According to the ratio test, a series is convergent when $\displaystyle \displaystyle \begin{align*} \lim_{n \to \infty} \left| \frac{a_{n+1}}{a_n} \right| < 1 \end{align*}$.
So get an expression for this limit, set it less than 1, then solve for x.
Right I was thinking along the lines of ratio test
I get this
$\displaystyle \lim_{n\rightarrow\infty} \frac{x^2}{2n(2n+1)}$
which becomes
$\displaystyle x^2\lim_{n\rightarrow\infty} \frac{1}{2n(2n+1)}$
clearly, the limit goes to 0 which is less than 1 so it converges. What can i say about x?
For this series,
$\displaystyle \Sigma\limits_{n=1}^\infty \frac{n(x-1)^n}{2^n}$
Clearly by ratio test, I get that
$\displaystyle \lim_{n\rightarrow\infty}{a_{n}}^{1/n} = 1$. So it's inconclusive here. What can I say about which values of x will it converge?
Maybe you should try the ratio test then...

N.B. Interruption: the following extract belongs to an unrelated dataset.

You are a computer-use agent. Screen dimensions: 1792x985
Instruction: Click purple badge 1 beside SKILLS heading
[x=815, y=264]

$\displaystyle \displaystyle \begin{align*} \left| \frac{a_{n+1}}{a_n} \right| &= \left| \frac{\frac{(n+1)(x - 1)^{n+1}}{2^{n+1}}}{\frac{n(x-1)^n}{2^n}} \right| \\ &= \left| \frac{2^n(n+1)(x-1)^{n+1}}{2^{n+1}n(x-1)^n} \right| \\ &= \frac{1}{2}|x - 1| \left| \frac{n + 1}{n} \right| \end{align*}$
The "n" stuff goes to 1, but the rest doesn't. You should be able to get an interval for x when you set this entire limit less than 1.

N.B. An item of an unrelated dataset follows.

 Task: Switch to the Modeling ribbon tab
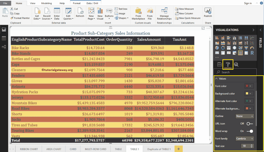pyautogui.click(x=47, y=3)
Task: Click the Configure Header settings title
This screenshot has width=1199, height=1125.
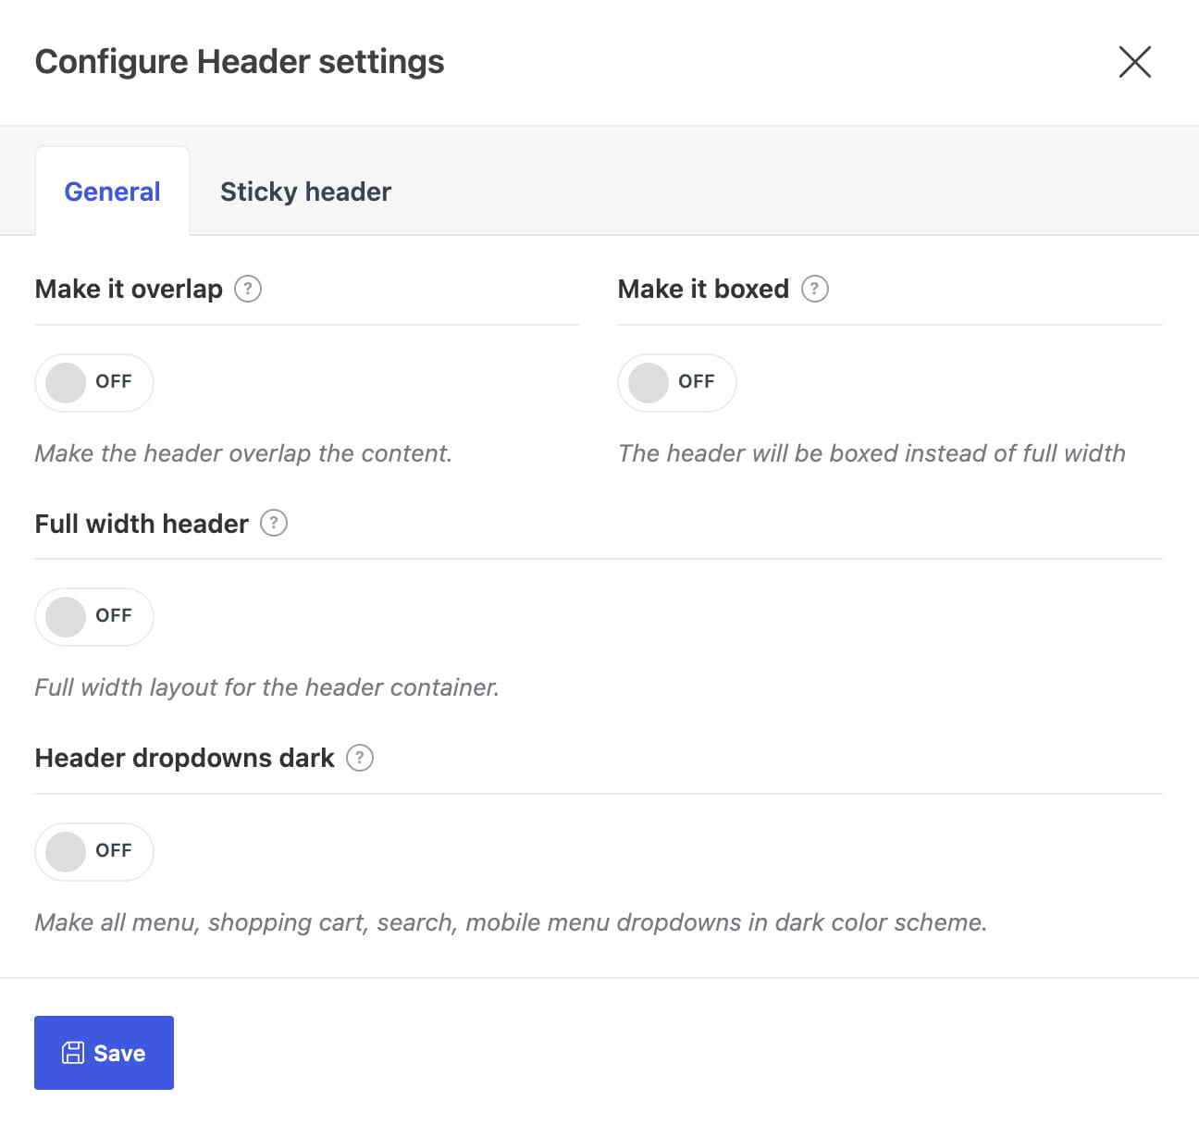Action: coord(240,62)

Not true at all. For any series, if you can show the series of absolute values is convergent, then so is the original series. What we are doing by taking the absolute value of the ratio in the ratio test is to check the convergence of the absolute value series. When this is convergent, so is the original series.